L’ospedale galleggiante La nave Vulcano, gioiello della Marina militare varato due anni fa, è un vero e proprio ospedale galleggiante. «Al suo interno – spiega il dottor Muroni, 48 anni, alla sua sesta missione di questo tipo – si trovano due sale operatorie, una tac di ultima generazione, un laboratorio analisi, una terapia intensiva con 8 posti, ulteriori 10 posti letto, una sala per il trattamento degli ustionati e una sala per l’isolamento dei pazienti infettivi. A bordo opera un’equipe interforze: specialisti della Marina, dell’Esercito e dell’Aeronautica, con 50 sanitari, 14 tra medici e infermieri e tecnici. I chirurghi generali sono due, ma ci sono anche quattro anestesisti, due ortopedici, un medico internista e un radiologo. Inoltre, dal Qatar sono arrivati anche due pediatri e un ginecologo».

La missione Sulla banchina del porto di Al-Arish, il personale medico militare della Vulcano riceve quotidianamente i pazienti provenienti direttamente dalla Striscia oppure dal vicino ospedale, trasportati a bordo di ambulanze da autorità sanitarie egiziane. «La nostra missione – sottolinea il medico originario di Iglesias – consiste nella stabilizzazione dei pazienti per consentirne poi il trasferimento in altri ospedali. Dopo i nostri interventi, la maggior parte di loro sono partiti in aereo per il Qatar o l’Arabia Saudita».

Piccole vittime «Sin dal nostro arrivo ci siamo resi conto che la situazione è davvero drammatica e che questa guerra sta coinvolgendo in maniera particolare la parte più debole della popolazione. I pazienti sui quali siamo intervenuti erano quasi tutti bambini, con traumi da esplosione, fratture e rimozione di schegge. In alcuni casi erano stati già trattati a Gaza, ma all’interno della Striscia, con gli ospedali distrutti o danneggiati, hanno progressivamente iniziato a scarseggiare il materiale medico e i farmaci. E poi molti pazienti presentavano ustioni, e siamo dunque intervenuti con medicazioni e cure specifiche».

Oltre ai bambini, a bordo della nave Vulcano hanno trovato assistenza anche tanti pazienti oncologici che non potevano continuare chemioterapie o essere operati, dopo i bombardamenti sugli ospedali. «In questo abbiamo – spiega Muroni – avuto la collaborazione dei medici del Qatar, che hanno lavorato a bordo con noi, prima del trasferimento dei pazienti per poter proseguire le cure oncologiche. Durante la mia permanenza abbiamo operato più di 50 pazienti».
+++++
ELENCO COMPITI
(1) Quali figure mediche specialistiche nomina il brano sulla nave Vulcano, e in che numero compare ciascuna?
(2) Riassumi in due frasi il brano sulla nave Vulcano.
(3) Prosegui il brano sulla nave Vulcano dopo la sua ultima frase.
Le righe riportate più avanti non hanno alcun ruolo in questo lavoro.

DATI FORNITI
+++++
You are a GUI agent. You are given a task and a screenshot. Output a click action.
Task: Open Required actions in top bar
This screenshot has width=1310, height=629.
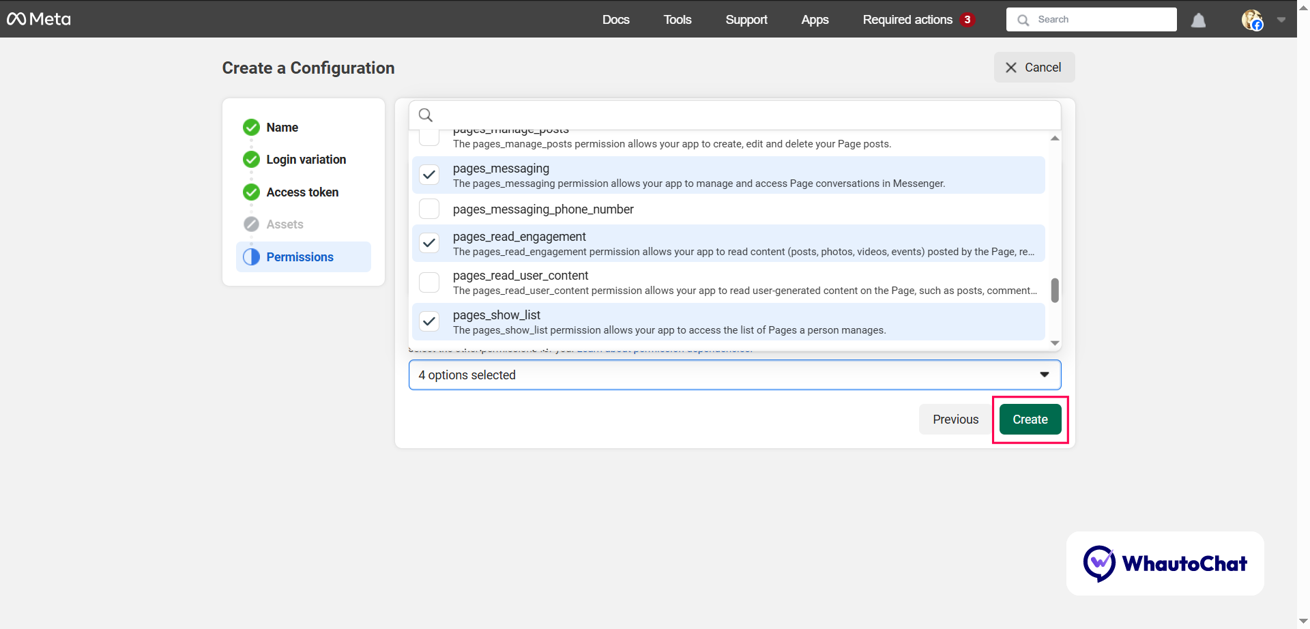(907, 20)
+++++
RISPOSTE FORNITE
(1)
- Chirurghi generali: due
- Anestesisti: quattro
- Ortopedici: due
- Medico internista: uno
- Radiologo: uno
- Pediatri arrivati dal Qatar: due
- Ginecologo arrivato dal Qatar: uno

(2) La nave Vulcano della Marina militare è un ospedale galleggiante con sale operatorie, tac, terapia intensiva e un'equipe interforze, affiancata da medici arrivati dal Qatar. Nel porto di Al-Arish stabilizza pazienti provenienti dalla Striscia, quasi tutti bambini con traumi da esplosione, fratture e ustioni, oltre a malati oncologici, prima del loro trasferimento in altri ospedali; durante la permanenza di Muroni sono stati operati più di 50 pazienti.

(3)
La paura e la speranza I piccoli pazienti di solito sono accompagnati da un adulto: un genitore, o un parente. «Quando arrivano sono molto impauriti e diffidenti, oltre che sofferenti, ovviamente. Tutti noi abbiamo notato che all’inizio non sorridono mai. Poi però dopo 2-3 giorni inizia a comparire qualche sorriso e questa è una cosa bellissima. Significa che si sono tranquillizzati e si fidano. Sono tutti malnutriti e gli esami del sangue evidenziano valori anemici, con ferro ed emoglobina bassi. Con l’alimentazione normale in poco tempo i valori si ristabiliscono, infatti sulla Vulcano si consente loro di trascorrere qualche ora sul ponte di volo, per godere di qualche ora all’aria aperta».

Persino in mezzo a tanta sofferenza, possono arrivare messaggi di speranza. «Con i bambini si sono instaurati rapporti bellissimi – racconta ancora Mirko Muroni –. Da parte nostra c’è la soddisfazione di poter dare una prospettiva a persone in difficoltà. Nei loro disegni c’è il sole ma ci sono anche gli aerei le bombe che cadono dal cielo. In uno dei primi giorni della missione ho festeggiato il mio compleanno e per l’occasione una piccola paziente mi ha regalato un disegno che lei stessa ha fatto, e che ho portato con me in Italia. Con me ho portato anche l’emozione del lieto evento che abbiamo avuto sulla Vulcano: la mamma di una piccola paziente aveva superato le 40 settimane e ha iniziato il travaglio a bordo. Questa donna ha deciso di chiamare la nuova nata Ilin Italia, in omaggio alla nostra missione. Abbiamo interpretato tutto questo come un segnale di speranza – conclude il chirurgo di Iglesias –, un raggio di luce in mezzo a tanti eventi drammatici».